▸ **Aim of the task**:
Copies of all lines containing the string "computer" are needed from the data below.

Collected data:
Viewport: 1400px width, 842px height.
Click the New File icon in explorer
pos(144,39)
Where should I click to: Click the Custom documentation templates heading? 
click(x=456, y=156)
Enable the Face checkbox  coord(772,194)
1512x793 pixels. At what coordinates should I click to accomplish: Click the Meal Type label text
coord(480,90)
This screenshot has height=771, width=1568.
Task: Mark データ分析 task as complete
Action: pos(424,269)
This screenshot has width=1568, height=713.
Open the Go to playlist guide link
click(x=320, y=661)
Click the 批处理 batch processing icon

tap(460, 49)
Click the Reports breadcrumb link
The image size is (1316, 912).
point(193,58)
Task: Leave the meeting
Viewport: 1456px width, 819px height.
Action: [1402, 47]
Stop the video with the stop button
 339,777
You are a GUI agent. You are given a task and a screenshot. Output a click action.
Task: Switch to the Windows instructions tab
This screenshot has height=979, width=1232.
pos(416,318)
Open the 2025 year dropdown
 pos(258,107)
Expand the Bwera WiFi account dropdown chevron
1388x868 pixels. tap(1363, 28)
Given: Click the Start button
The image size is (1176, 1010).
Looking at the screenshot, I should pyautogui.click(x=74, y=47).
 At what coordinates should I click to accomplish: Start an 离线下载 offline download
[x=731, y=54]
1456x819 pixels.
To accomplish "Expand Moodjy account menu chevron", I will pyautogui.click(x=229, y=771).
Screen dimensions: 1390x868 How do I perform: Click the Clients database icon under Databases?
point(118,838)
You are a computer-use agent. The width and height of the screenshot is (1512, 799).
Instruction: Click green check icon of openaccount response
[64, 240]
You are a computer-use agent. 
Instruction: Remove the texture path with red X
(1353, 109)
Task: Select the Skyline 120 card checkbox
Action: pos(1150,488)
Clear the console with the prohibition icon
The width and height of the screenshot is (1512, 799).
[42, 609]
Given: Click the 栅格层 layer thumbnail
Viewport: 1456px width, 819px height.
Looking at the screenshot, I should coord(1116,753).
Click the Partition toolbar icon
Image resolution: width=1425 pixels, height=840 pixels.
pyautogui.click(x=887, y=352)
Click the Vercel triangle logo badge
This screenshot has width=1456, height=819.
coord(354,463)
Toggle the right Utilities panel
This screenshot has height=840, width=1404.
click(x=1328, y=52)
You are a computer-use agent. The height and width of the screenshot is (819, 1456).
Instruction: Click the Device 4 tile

▸ **Response**:
You are a computer-use agent. The width and height of the screenshot is (1512, 799).
You are a computer-use agent. 
You are a computer-use agent. The height and width of the screenshot is (819, 1456).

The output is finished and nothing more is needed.